Here the job is to transcribe only the lines from the one containing "Task: Expand second tweet's dropdown caret" through the last line below, exactly as written; please leave out pictures.

== Segment start ==

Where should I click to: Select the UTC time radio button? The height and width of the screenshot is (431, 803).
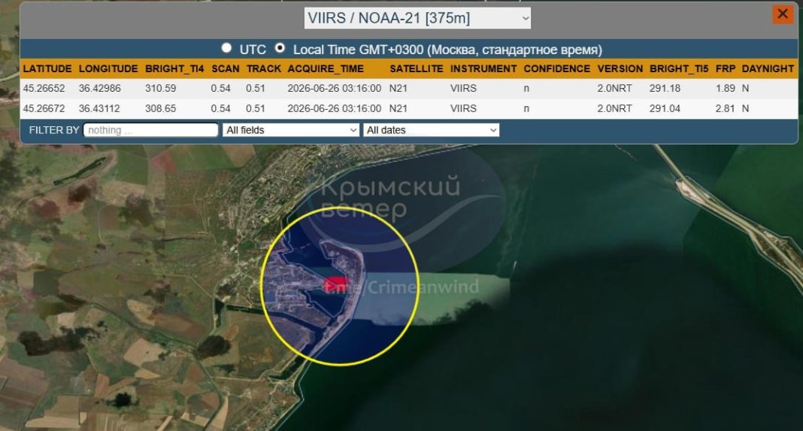[x=226, y=48]
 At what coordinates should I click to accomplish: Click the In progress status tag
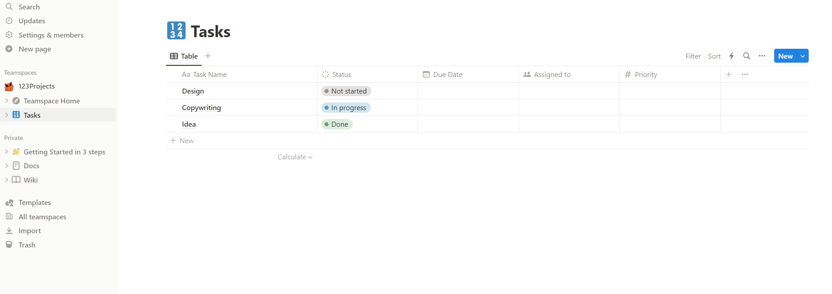(346, 108)
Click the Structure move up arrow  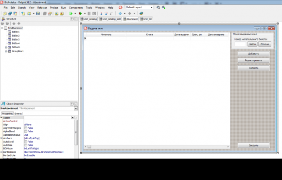14,23
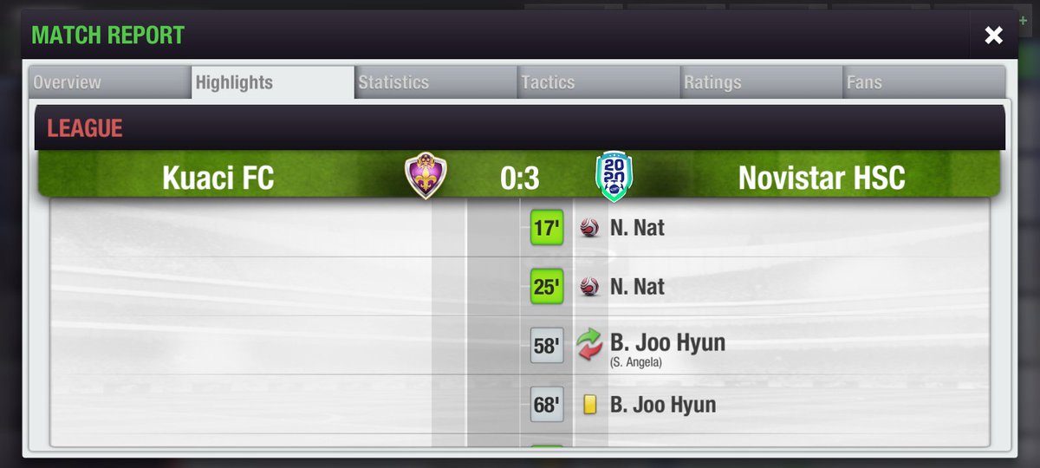Open the Statistics tab
The width and height of the screenshot is (1040, 468).
coord(437,83)
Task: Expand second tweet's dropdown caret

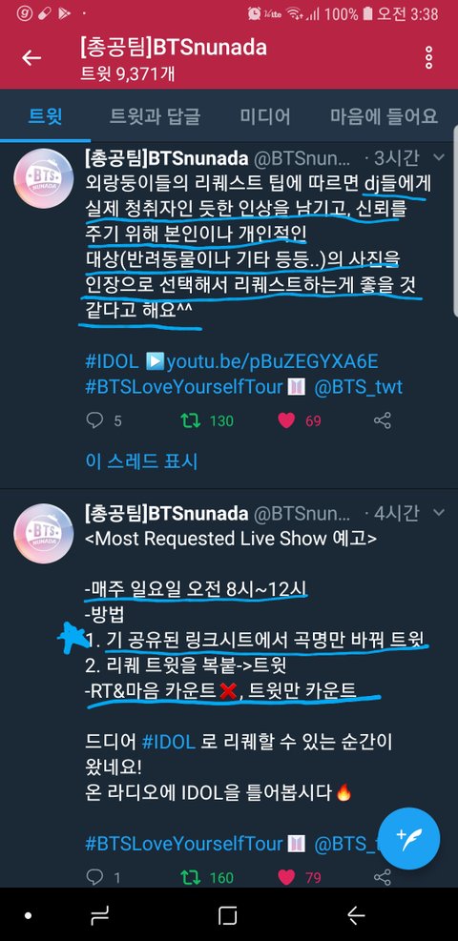Action: click(x=439, y=513)
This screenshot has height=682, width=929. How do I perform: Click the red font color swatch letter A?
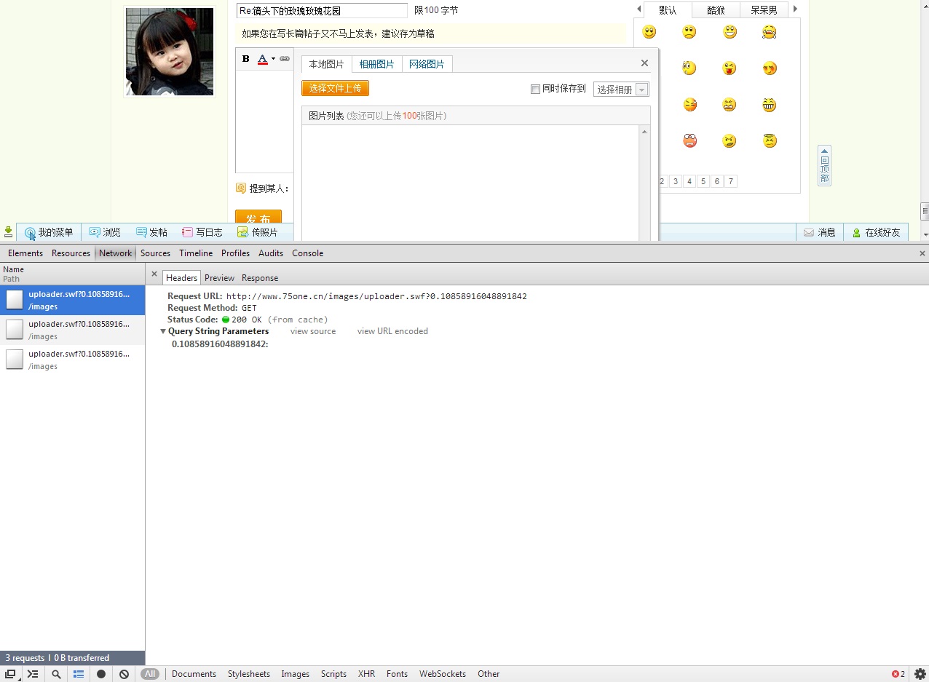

== Segment end ==

* [Written solution]
Task: Expand second tweet's dropdown caret

Action: click(x=439, y=513)
This screenshot has height=682, width=929. How do I perform: Click the red font color swatch letter A?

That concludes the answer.